Political analysts obsess about the ways modern technology and social media are transforming democratic politics. But nothing really trumps the primordial power of the rally. Public manifestations have been a central part of the rule of Recep Tayyip Erdogan in Turkey. It’s difficult to imagine the Turkish president without the teeming squares of flag-waving supporters massed in front of him. Likewise, Narendra Modi has masterfully built his political persona through rallies. These leaders recognise that much of the public wants to feel mobilised, that people crave not technocratic policy detail but drama and passion.

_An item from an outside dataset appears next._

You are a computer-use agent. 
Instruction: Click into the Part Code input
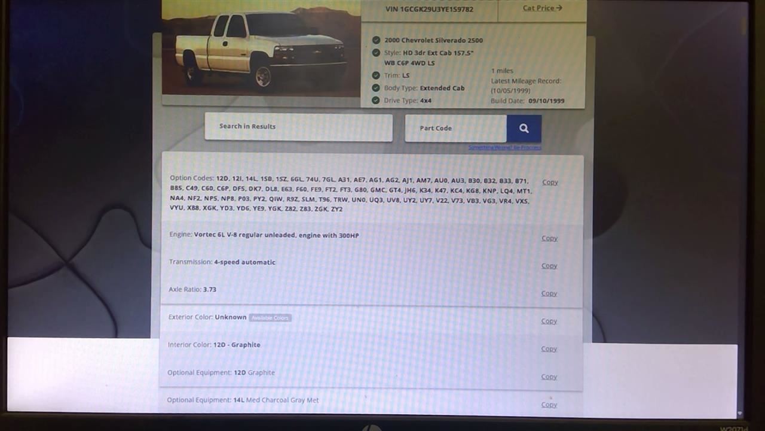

As his rhetoric against North Korea shows, Trump believes strongly in cultivating drama. Americans were shocked in July when Trump turned an appearance before a convention of the Boy Scouts – a bland but hallowed America institution – into a rally. Some critics saw disturbing echoes of totalitarian regimes in the sight of thousands of uniformed boys chanting their approval of the president. The head of the Boy Scouts has since apologised for the insertion of “political rhetoric” into their convention.

Trump is, of course, entirely unapologetic. He revels in the cult of personality he has spun around himself. “It’s much easier to act presidential than what we are doing here tonight,” he told his fans in Ohio, suggesting he is almost proud of the strangeness of his presidency. These rallies provide Trump all the affirmation that his chronically low approval ratings (36.9% at last check) cannot. They offer the veneer of strength and momentum when in fact his administration is plagued by infighting. He attacks the media for stymying his agenda, when he has really been thwarted by divisions within his own Republican party.

But most importantly, these rallies help cement Trump’s position among the minority of Americans who remain firmly in his camp. His rallies are like the passion plays of medieval Europe, figuring a virtuous hero against forces of evil in a quest for the redemption of the people. By some calculations, 25% of voters are committed Trump loyalists. Their support for the president has not been dented by the ongoing investigations into his campaign’s links to Russia, nor by the chaos of his White House, nor by his failure so far to pass any of the major reforms and measures he promised, nor by his dangerous brinksmanship with North Korea. They see themselves as participants in a greater struggle, removed from the boring detail of politics, a struggle for the spirit of the nation.

I’ve never felt the appeal of a political figure in this emotional way, but it would be a mistake to underestimate the power of these spectacles and what they represent. By conventional political standards, Trump is a shambolic leader. His presidency so far has been inept to the point of farce. And yet he retains a core following who believe in him at a level beyond politics itself. His opponents may find it hard to topple him if they can’t inspire that same faith.